WHAT NEEDS TO BE DONE ▸
Without omitting anything, retype the data that follows.

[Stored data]

=====

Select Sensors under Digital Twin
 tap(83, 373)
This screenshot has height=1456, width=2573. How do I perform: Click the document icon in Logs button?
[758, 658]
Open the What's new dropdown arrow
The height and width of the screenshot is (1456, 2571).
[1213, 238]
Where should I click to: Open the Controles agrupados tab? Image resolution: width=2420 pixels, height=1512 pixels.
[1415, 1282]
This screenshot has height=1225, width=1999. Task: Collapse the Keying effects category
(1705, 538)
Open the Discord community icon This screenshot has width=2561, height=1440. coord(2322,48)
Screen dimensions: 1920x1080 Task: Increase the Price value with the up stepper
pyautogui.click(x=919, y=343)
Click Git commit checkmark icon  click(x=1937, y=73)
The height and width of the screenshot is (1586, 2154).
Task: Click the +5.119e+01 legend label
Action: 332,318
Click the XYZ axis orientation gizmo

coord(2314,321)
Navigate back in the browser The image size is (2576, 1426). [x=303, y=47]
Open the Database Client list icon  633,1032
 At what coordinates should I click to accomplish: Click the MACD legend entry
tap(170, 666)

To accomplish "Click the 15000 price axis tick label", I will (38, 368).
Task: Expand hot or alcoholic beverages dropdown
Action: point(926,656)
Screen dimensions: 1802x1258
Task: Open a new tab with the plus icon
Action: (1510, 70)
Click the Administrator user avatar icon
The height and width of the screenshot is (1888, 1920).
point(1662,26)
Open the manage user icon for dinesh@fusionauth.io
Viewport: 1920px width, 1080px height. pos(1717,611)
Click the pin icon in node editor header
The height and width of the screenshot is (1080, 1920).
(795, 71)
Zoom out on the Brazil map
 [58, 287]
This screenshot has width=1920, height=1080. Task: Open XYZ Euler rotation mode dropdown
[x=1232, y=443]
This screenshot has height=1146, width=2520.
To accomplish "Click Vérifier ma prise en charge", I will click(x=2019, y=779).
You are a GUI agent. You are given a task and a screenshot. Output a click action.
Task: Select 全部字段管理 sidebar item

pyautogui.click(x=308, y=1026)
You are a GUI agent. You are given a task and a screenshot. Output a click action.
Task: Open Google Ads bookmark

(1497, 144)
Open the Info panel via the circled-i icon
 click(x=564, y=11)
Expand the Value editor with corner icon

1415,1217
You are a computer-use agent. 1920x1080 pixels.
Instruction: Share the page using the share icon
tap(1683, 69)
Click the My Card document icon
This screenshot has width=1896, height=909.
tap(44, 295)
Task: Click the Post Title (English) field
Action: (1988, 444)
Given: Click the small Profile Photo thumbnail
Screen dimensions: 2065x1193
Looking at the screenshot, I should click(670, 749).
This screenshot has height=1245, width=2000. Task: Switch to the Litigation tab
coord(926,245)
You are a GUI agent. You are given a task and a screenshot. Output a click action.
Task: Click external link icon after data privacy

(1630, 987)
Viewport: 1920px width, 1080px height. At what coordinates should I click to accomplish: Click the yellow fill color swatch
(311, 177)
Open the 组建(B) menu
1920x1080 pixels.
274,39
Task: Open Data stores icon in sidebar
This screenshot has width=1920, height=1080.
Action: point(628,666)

=====

RESULT FOR THIS TASK ▸
Select Sensors under Digital Twin
 tap(83, 373)
This screenshot has height=1456, width=2573. How do I perform: Click the document icon in Logs button?
[758, 658]
Open the What's new dropdown arrow
The height and width of the screenshot is (1456, 2571).
[1213, 238]
Where should I click to: Open the Controles agrupados tab? Image resolution: width=2420 pixels, height=1512 pixels.
[1415, 1282]
This screenshot has height=1225, width=1999. Task: Collapse the Keying effects category
(1705, 538)
Open the Discord community icon This screenshot has width=2561, height=1440. coord(2322,48)
Screen dimensions: 1920x1080 Task: Increase the Price value with the up stepper
pyautogui.click(x=919, y=343)
Click Git commit checkmark icon  click(x=1937, y=73)
The height and width of the screenshot is (1586, 2154).
Task: Click the +5.119e+01 legend label
Action: 332,318
Click the XYZ axis orientation gizmo

coord(2314,321)
Navigate back in the browser The image size is (2576, 1426). [x=303, y=47]
Open the Database Client list icon  633,1032
 At what coordinates should I click to accomplish: Click the MACD legend entry
tap(170, 666)

To accomplish "Click the 15000 price axis tick label", I will (38, 368).
Task: Expand hot or alcoholic beverages dropdown
Action: point(926,656)
Screen dimensions: 1802x1258
Task: Open a new tab with the plus icon
Action: (1510, 70)
Click the Administrator user avatar icon
The height and width of the screenshot is (1888, 1920).
point(1662,26)
Open the manage user icon for dinesh@fusionauth.io
Viewport: 1920px width, 1080px height. pos(1717,611)
Click the pin icon in node editor header
The height and width of the screenshot is (1080, 1920).
(795, 71)
Zoom out on the Brazil map
 [58, 287]
This screenshot has width=1920, height=1080. Task: Open XYZ Euler rotation mode dropdown
[x=1232, y=443]
This screenshot has height=1146, width=2520.
To accomplish "Click Vérifier ma prise en charge", I will click(x=2019, y=779).
You are a GUI agent. You are given a task and a screenshot. Output a click action.
Task: Select 全部字段管理 sidebar item

pyautogui.click(x=308, y=1026)
You are a GUI agent. You are given a task and a screenshot. Output a click action.
Task: Open Google Ads bookmark

(1497, 144)
Open the Info panel via the circled-i icon
 click(x=564, y=11)
Expand the Value editor with corner icon

1415,1217
You are a computer-use agent. 1920x1080 pixels.
Instruction: Share the page using the share icon
tap(1683, 69)
Click the My Card document icon
This screenshot has width=1896, height=909.
tap(44, 295)
Task: Click the Post Title (English) field
Action: (1988, 444)
Given: Click the small Profile Photo thumbnail
Screen dimensions: 2065x1193
Looking at the screenshot, I should click(670, 749).
This screenshot has height=1245, width=2000. Task: Switch to the Litigation tab
coord(926,245)
You are a GUI agent. You are given a task and a screenshot. Output a click action.
Task: Click external link icon after data privacy

(1630, 987)
Viewport: 1920px width, 1080px height. At what coordinates should I click to accomplish: Click the yellow fill color swatch
(311, 177)
Open the 组建(B) menu
1920x1080 pixels.
274,39
Task: Open Data stores icon in sidebar
This screenshot has width=1920, height=1080.
Action: point(628,666)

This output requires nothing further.